Display a final summary of all your work:
echo "=== Final Storage Configuration Summary ==="
echo "Partition tables:"
parted "$PRACTICE_DISK" print
echo ""
echo "Mounted filesystems:"
mount | grep -E "/archive|/backup"
echo ""
echo "Active swap spaces:"
swapon --show
echo ""
echo "fstab entries for persistence:"
grep -E "archive|backup|swap" /etc/fstab
echo ""
echo "UUID verification:"
echo "Device UUIDs:"
lsblk -f "${PART_PREFIX}"{1,2,3,4}
This concludes the lab on managing storage partitions and swap space. You have successfully created and configured multiple partitions with different file systems, set up persistent mounts, and configured swap spaces with priorities, all without requiring a system reboot.
Summary
In this lab, participants learned to manage storage partitions and swap space on a RHEL 9 system within the LabEx VM environment.

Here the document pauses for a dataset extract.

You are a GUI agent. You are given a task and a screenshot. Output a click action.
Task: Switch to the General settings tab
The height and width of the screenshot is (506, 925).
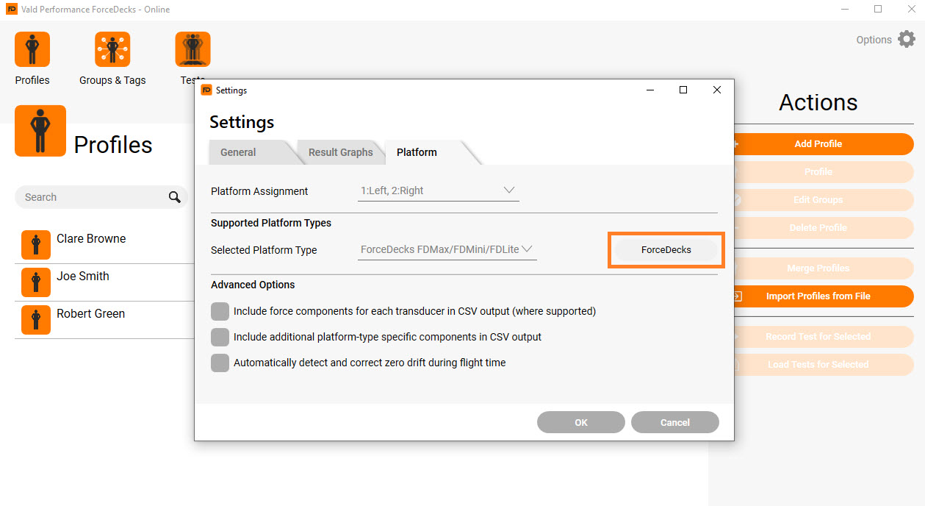point(237,152)
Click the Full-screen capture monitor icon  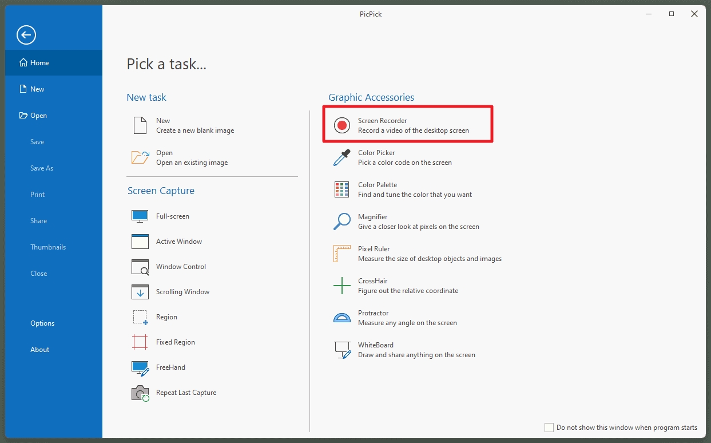click(140, 216)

The lab began with identifying the extra practice disk in the current VM and understanding its current state before proceeding with partitioning tasks.
Participants worked with that practice disk, creating an MBR partition table, then creating multiple partitions: an XFS partition for mounting at /archive, a swap partition, another XFS partition for mounting at /backup, and an additional swap partition with priority configuration. The lab also demonstrates the limitations of MBR partition tables (4 primary partition limit) and provides insights into alternatives like GPT for scenarios requiring more partitions.
A crucial aspect of the lab was ensuring persistent configuration through proper /etc/fstab entries and testing the configuration without requiring a system reboot (which would disconnect the LabEx environment). The lab concluded with comprehensive verification procedures to confirm that all mounts and swap spaces would activate correctly, providing hands-on experience with essential RHEL storage management skills in a practical, cloud-based learning environment.